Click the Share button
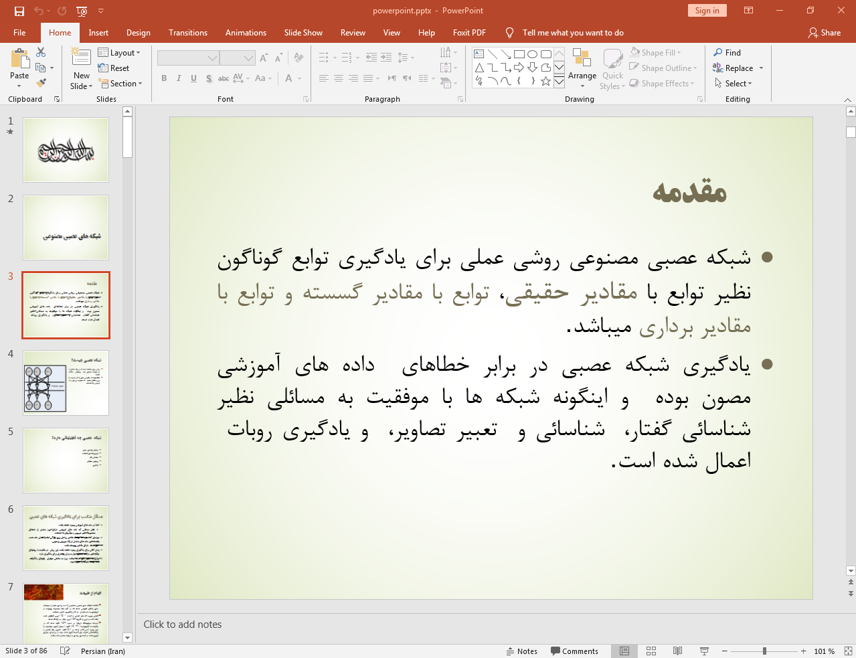The image size is (856, 658). tap(824, 33)
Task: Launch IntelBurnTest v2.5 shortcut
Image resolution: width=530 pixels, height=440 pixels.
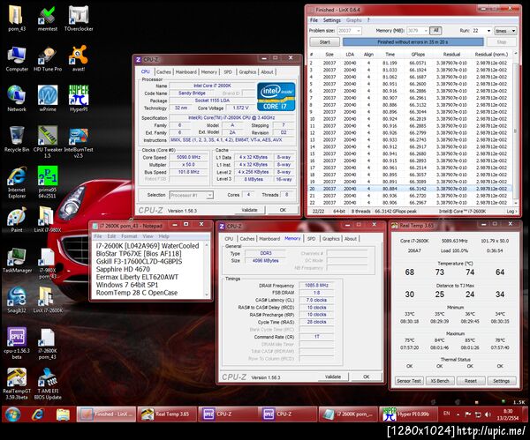Action: pos(78,138)
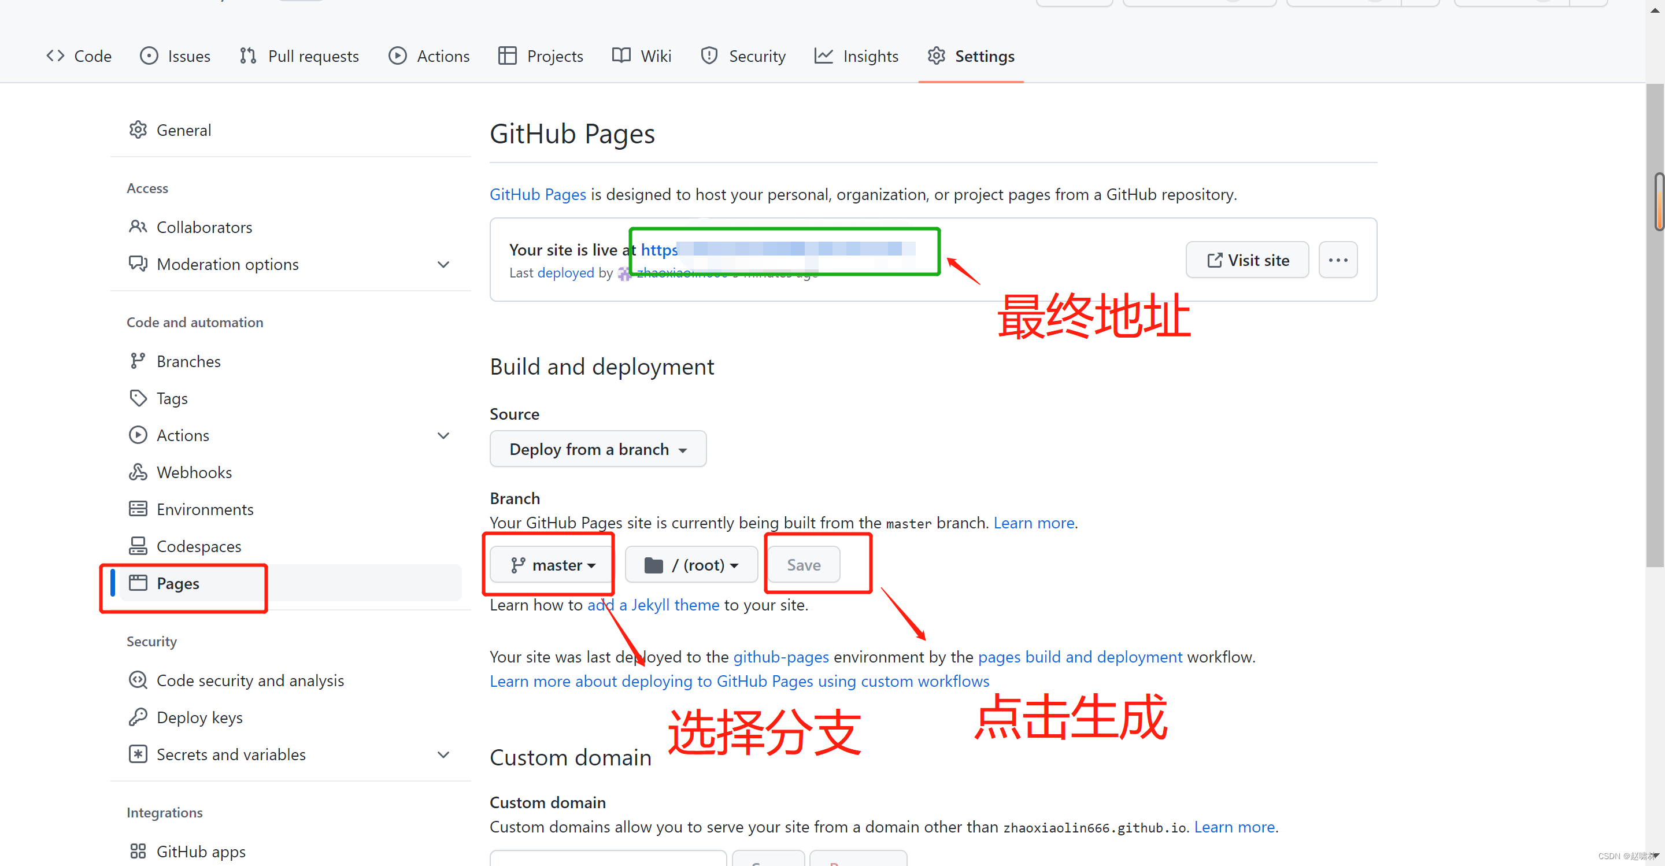Click the GitHub apps grid icon
This screenshot has width=1665, height=866.
pyautogui.click(x=138, y=851)
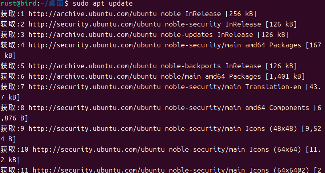Click the archive.ubuntu.com URL in 获取:1 line
The image size is (325, 173).
tap(93, 14)
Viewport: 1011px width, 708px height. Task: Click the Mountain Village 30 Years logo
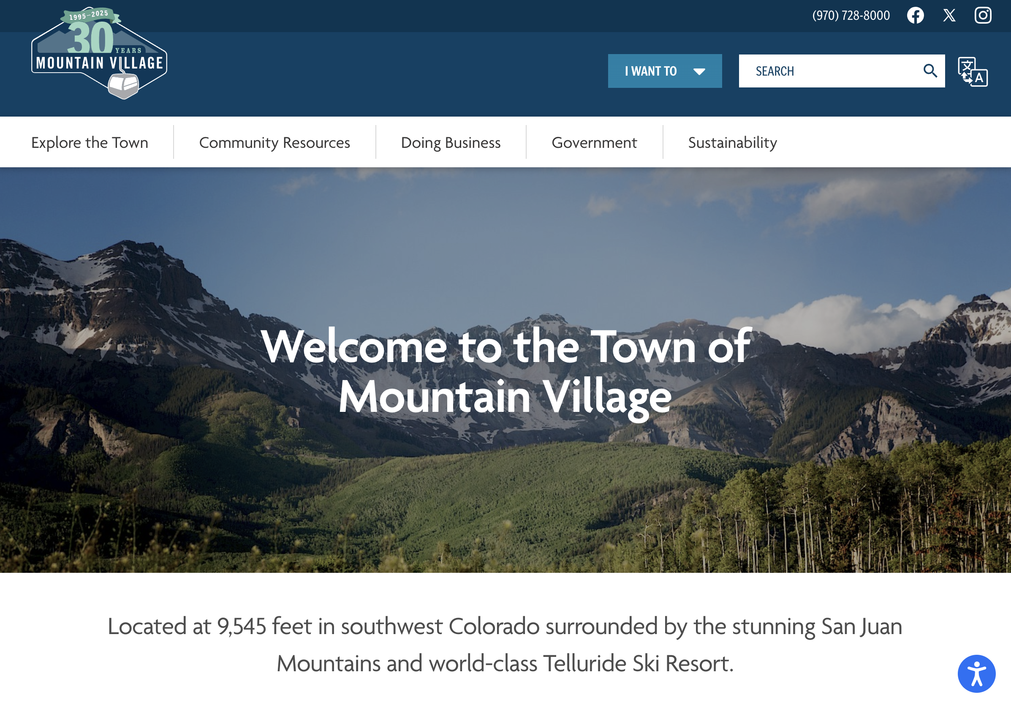point(99,53)
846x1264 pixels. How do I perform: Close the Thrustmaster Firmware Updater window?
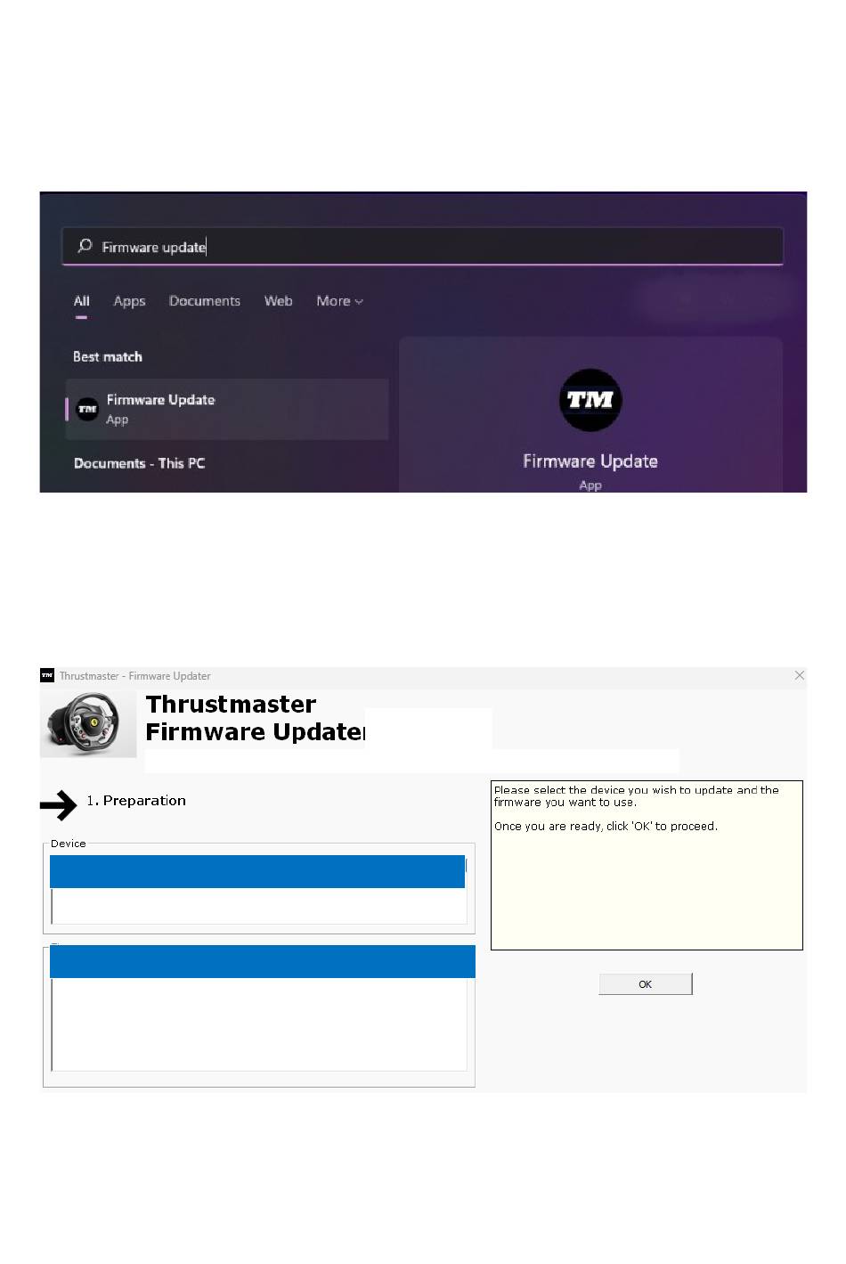click(799, 675)
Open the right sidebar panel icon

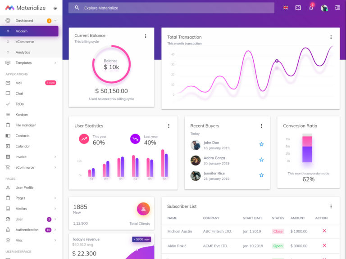[337, 8]
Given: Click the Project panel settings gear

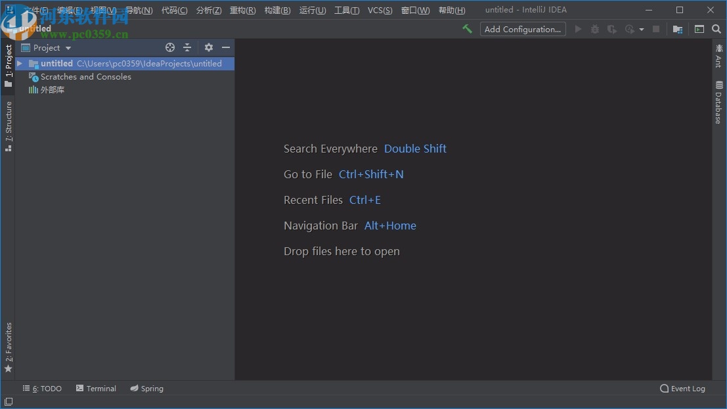Looking at the screenshot, I should pyautogui.click(x=208, y=47).
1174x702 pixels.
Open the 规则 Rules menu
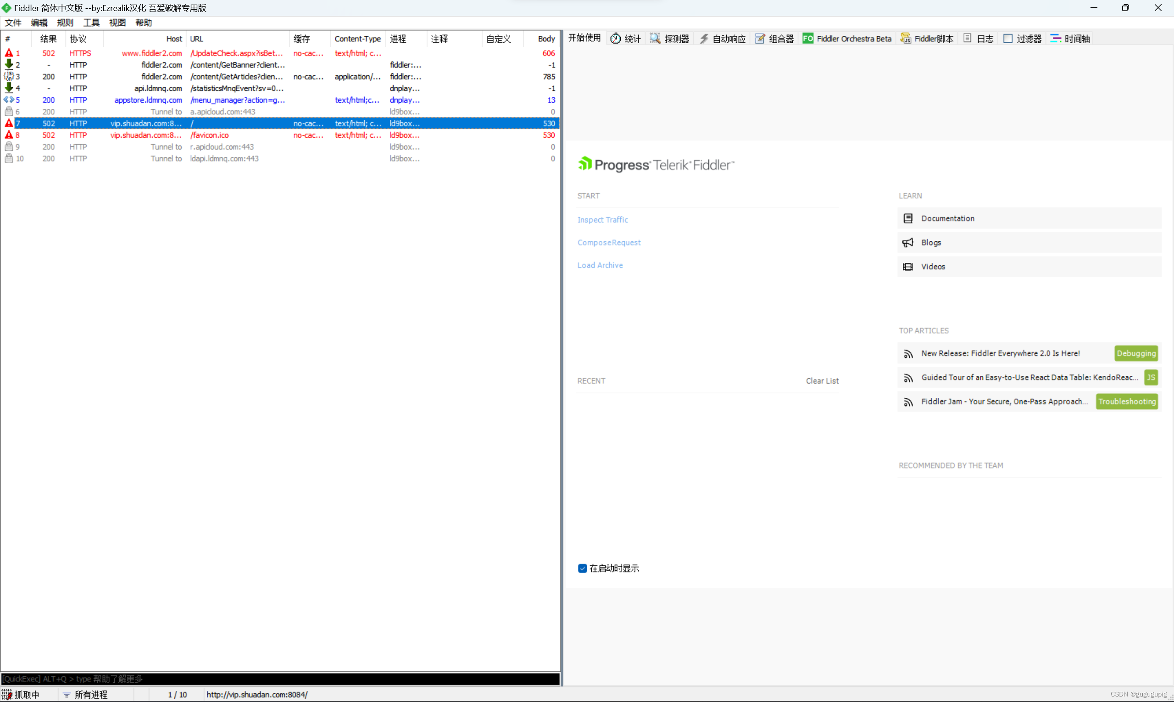[65, 23]
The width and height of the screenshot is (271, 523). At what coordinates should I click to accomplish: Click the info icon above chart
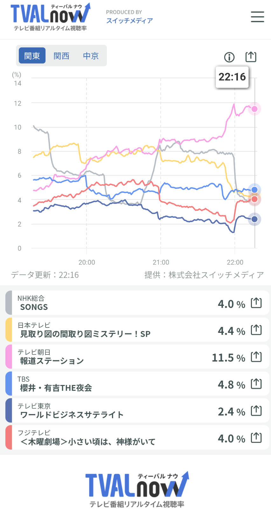[229, 57]
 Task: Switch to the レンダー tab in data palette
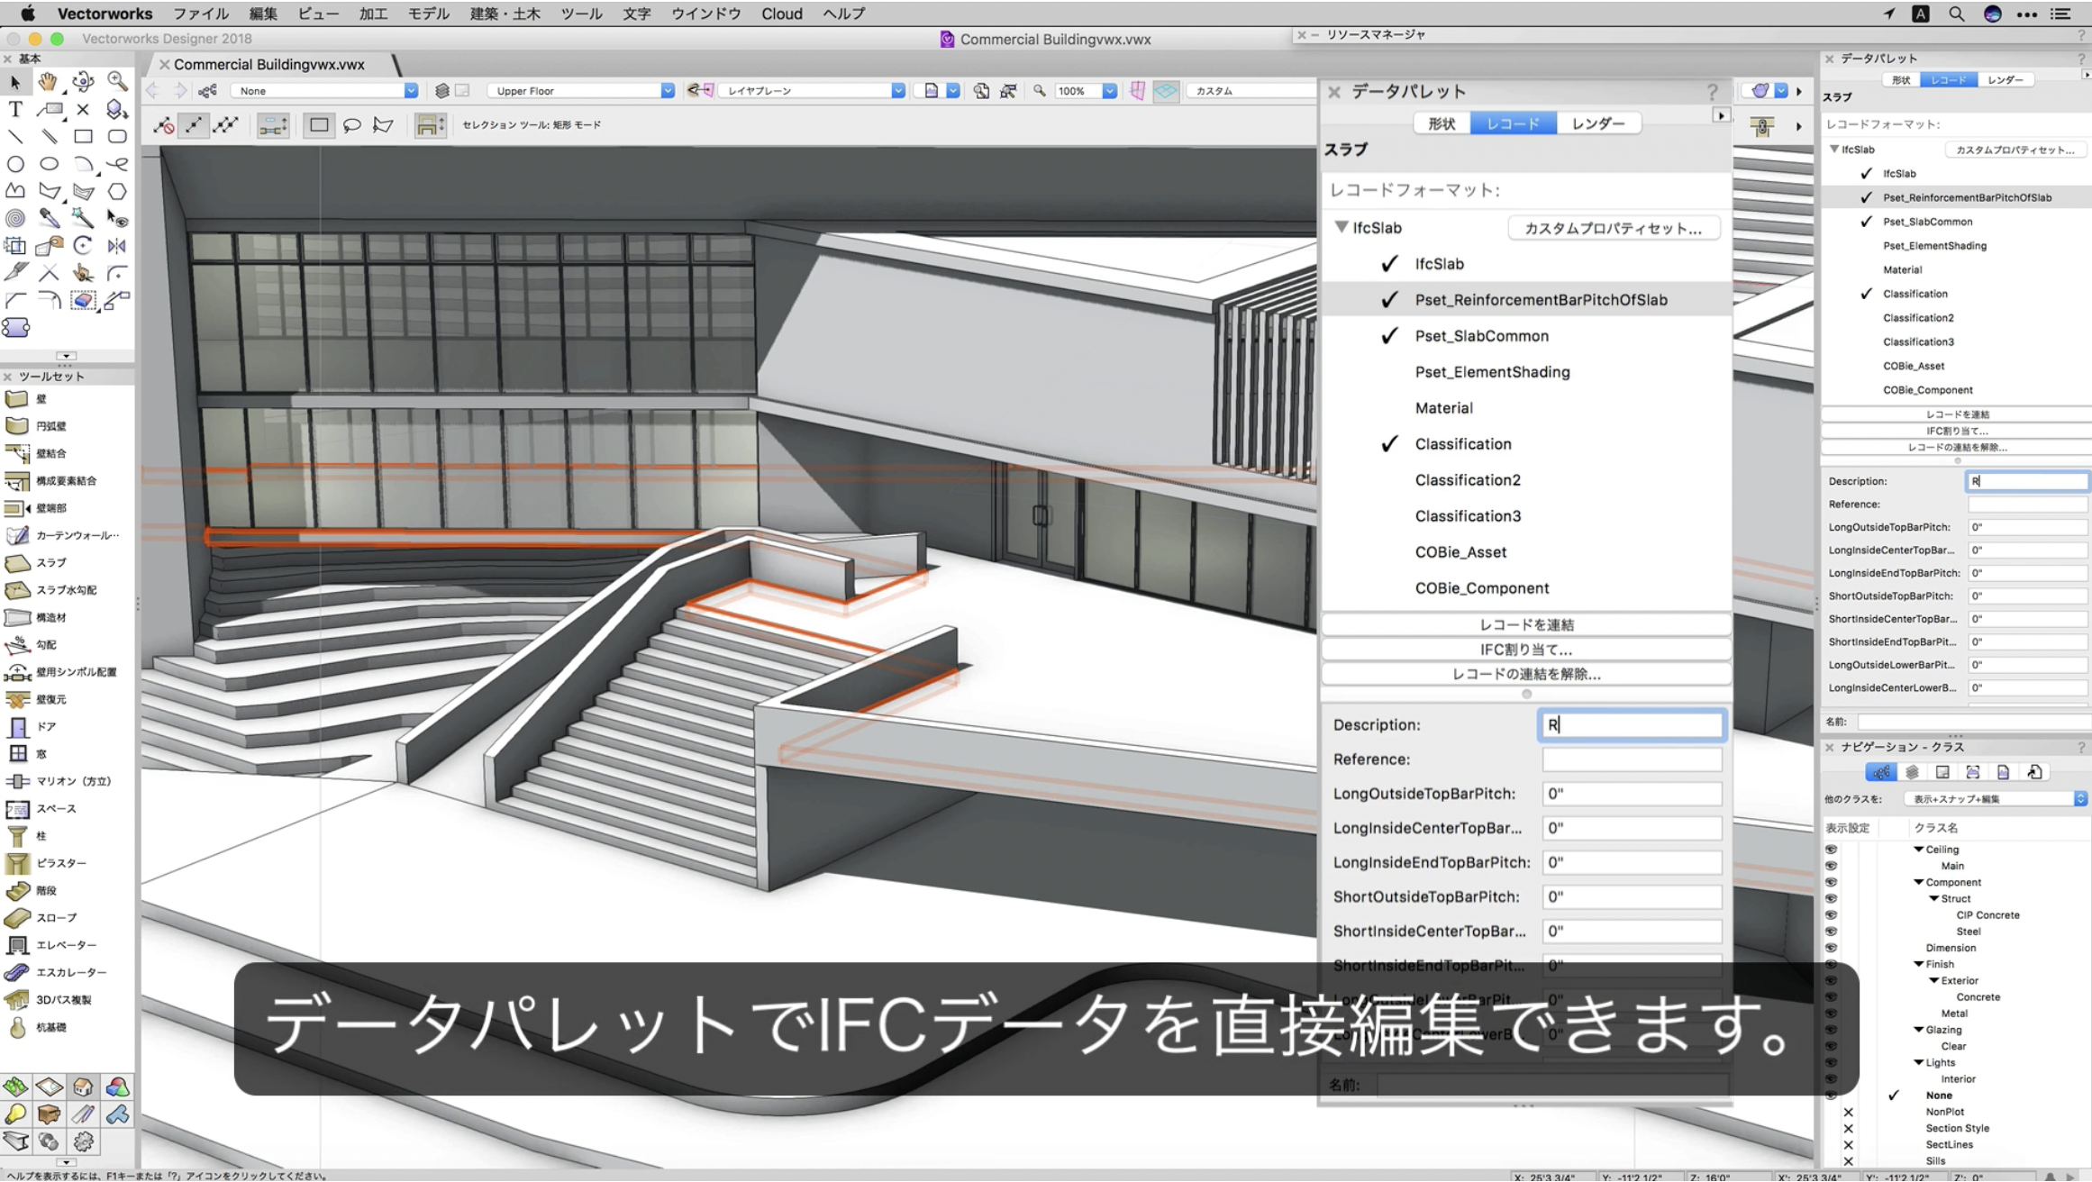(1597, 123)
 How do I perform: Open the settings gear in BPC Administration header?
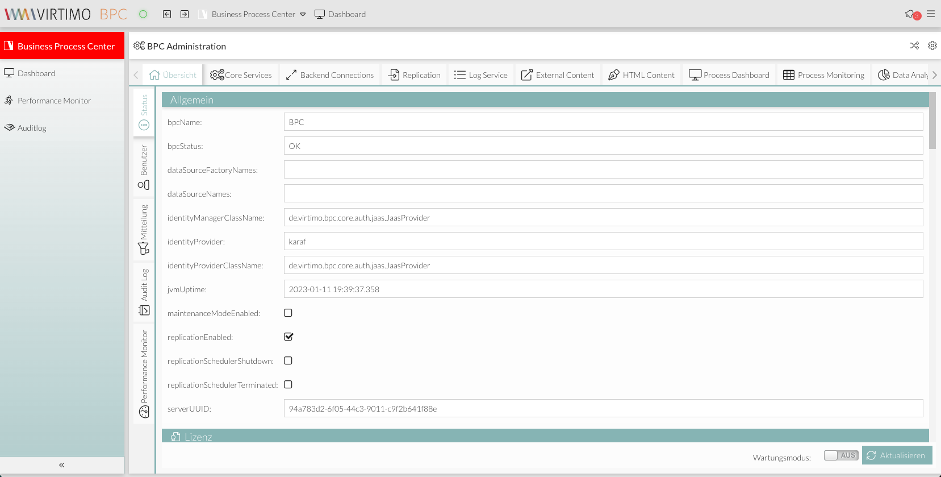tap(932, 46)
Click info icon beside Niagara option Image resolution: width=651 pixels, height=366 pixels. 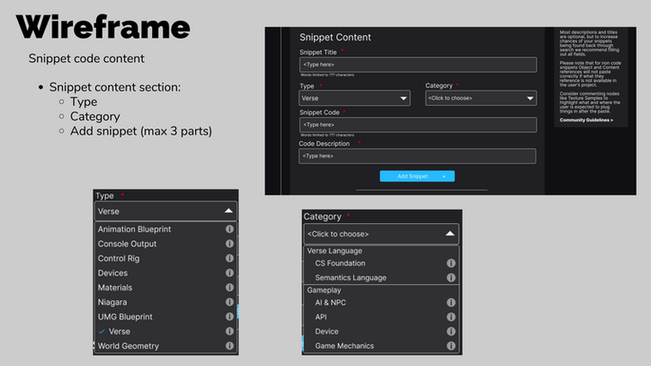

== WORK INSTRUCTIONS ==
Present every one of the records above as a Markdown table with two columns, "Row" for the row number and "Line" for the line. Leave out blank lines and pictures.

== FINISHED ANSWER ==
| Row | Line |
|---|---|
| 1 | Click the Share button |
| 2 | The image size is (856, 658). tap(824, 33) |
| 3 | Task: Launch IntelBurnTest v2.5 shortcut |
| 4 | Image resolution: width=530 pixels, height=440 pixels. |
| 5 | Action: pos(78,138) |
| 6 | Click the GitHub apps grid icon |
| 7 | This screenshot has width=1665, height=866. |
| 8 | pyautogui.click(x=138, y=851) |
| 9 | Click the archive.ubuntu.com URL in 获取:1 line |
| 10 | The image size is (325, 173). |
| 11 | tap(93, 14) |
| 12 | Viewport: 1011px width, 708px height. Task: Click the Mountain Village 30 Years logo |
| 13 | point(99,53) |
| 14 | 846x1264 pixels. How do I perform: Close the Thrustmaster Firmware Updater window? |
| 15 | click(799, 675) |
| 16 | Open the right sidebar panel icon |
| 17 | [337, 8] |
| 18 | Given: Click the Project panel settings gear |
| 19 | Looking at the screenshot, I should pyautogui.click(x=208, y=47). |
| 20 | 1174x702 pixels. |
| 21 | Open the 规则 Rules menu |
| 22 | [65, 23] |
| 23 | The width and height of the screenshot is (271, 523). At what coordinates should I click to accomplish: Click the info icon above chart |
| 24 | [229, 57] |
| 25 |  Task: Switch to the レンダー tab in data palette |
| 26 | (1597, 123) |
| 27 |  How do I perform: Open the settings gear in BPC Administration header? |
| 28 | tap(932, 46) |
| 29 | Click info icon beside Niagara option Image resolution: width=651 pixels, height=366 pixels.  |